Console.WriteLine("Full Pattern: {0}\n", pattern);

foreach (Match match in Regex.Matches(input, pattern, RegexOptions.Multiline))
{
    if (match.Groups["Group"].Success)
        Console.WriteLine("Group: {0}", match.Groups[1]);
    else
        Console.WriteLine("Value: '{0}' is set to {1}", match.Groups[2], match.Groups[3]);
}

/* OUTPUT

Full Pattern: (?(^\[)(?:^\[)(?<Group>.+)(?:\]$)|(?:^)(?<Key>.+)=(?<Value>.+)(?:$))

Group: WindowPosition
Value: 'x' is set to 200
Value: 'y' is set to 150
Group: WindowSize
Value: 'height' is set to 200
Value: 'width' is set to 150

*/

To make the above code more readable, the regular expression is built in several stages. The first pattern, held in the groupPattern variable, extracts categories from the input string. It finds names held in square brackets, using non-capturing groups to identify the brackets and a named group for the category name.
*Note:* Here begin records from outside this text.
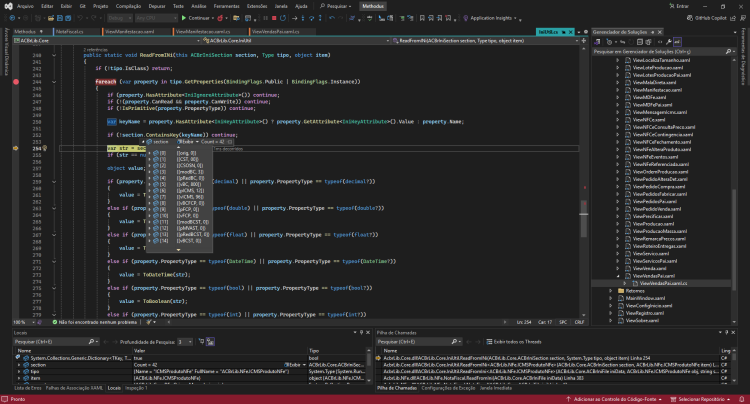Screen dimensions: 750x404
Task: Open the solution properties wrench icon
Action: (x=668, y=42)
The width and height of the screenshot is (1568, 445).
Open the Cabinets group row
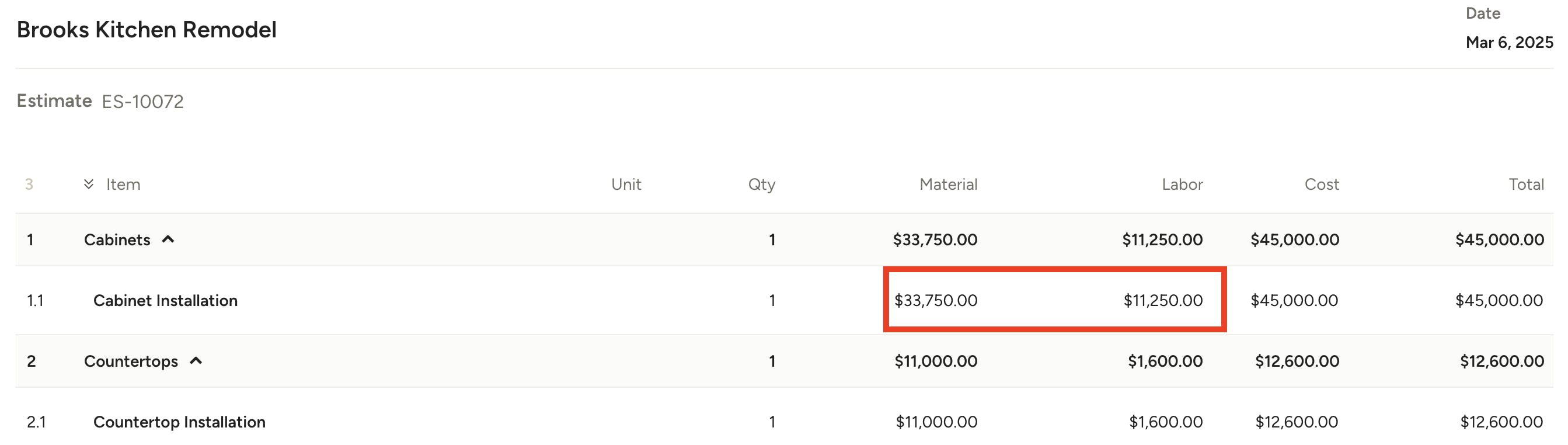pos(784,239)
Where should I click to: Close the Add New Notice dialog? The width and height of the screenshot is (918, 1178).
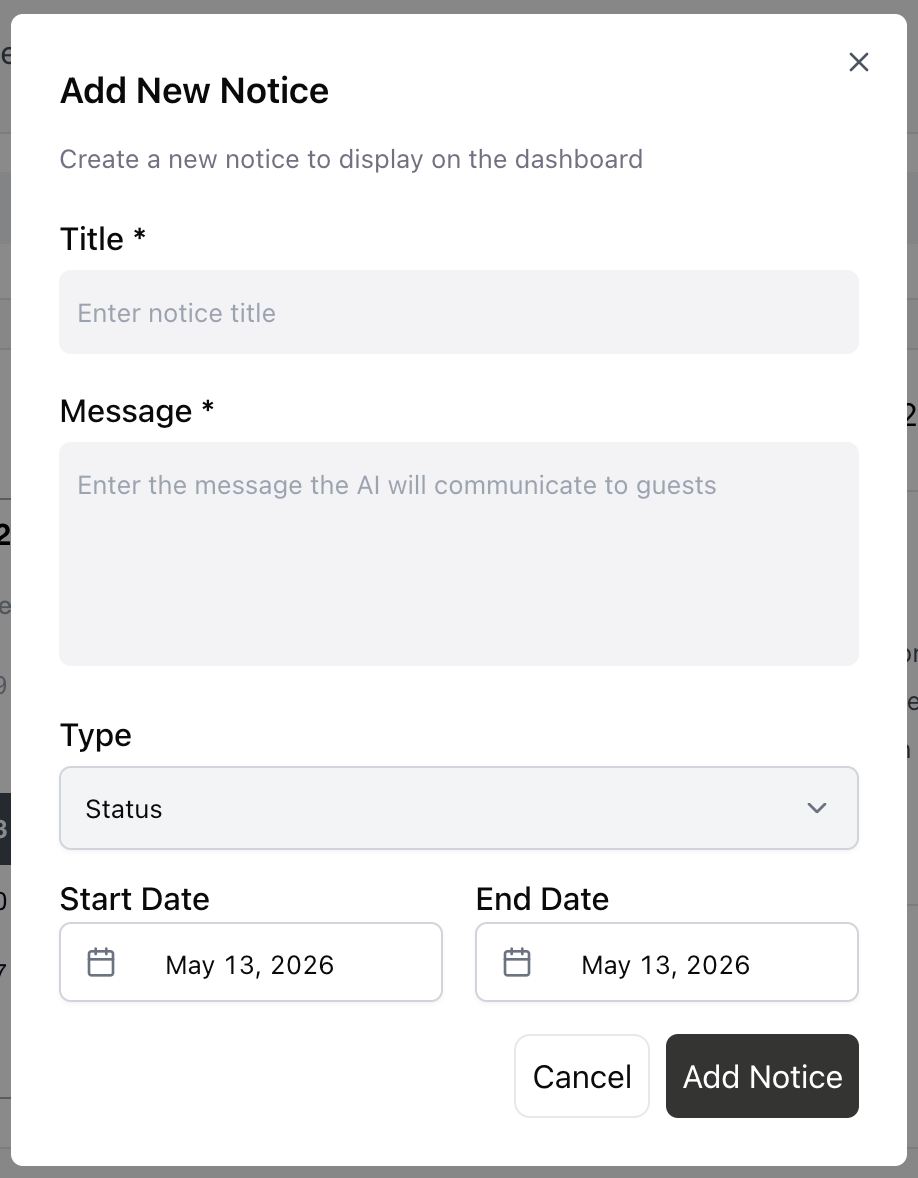pyautogui.click(x=859, y=62)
The valuePattern string holds a pattern that extracts the key and value of a setting, using two named groups, where a line contains two items separated by an equals sign (=). This is combined with the groupPattern value into the final regular expression in the pattern variable. This adds the conditional element, which specifies that the first pattern should be used if a string in brackets is found and the second pattern should be matched otherwise.

The complete regular expression pattern is shown below. You can see that conditional regular expressions can become complex and difficult to read very quickly. The problem increases when more conditions are used. Wherever possible, it is better to use alternative, simpler approaches.

(?(^\[)(?:^\[)(?<Group>.+)(?:\]$)|(?:^)(?<Key>.+)=(?<Value>.+)(?:$))
14 November 2015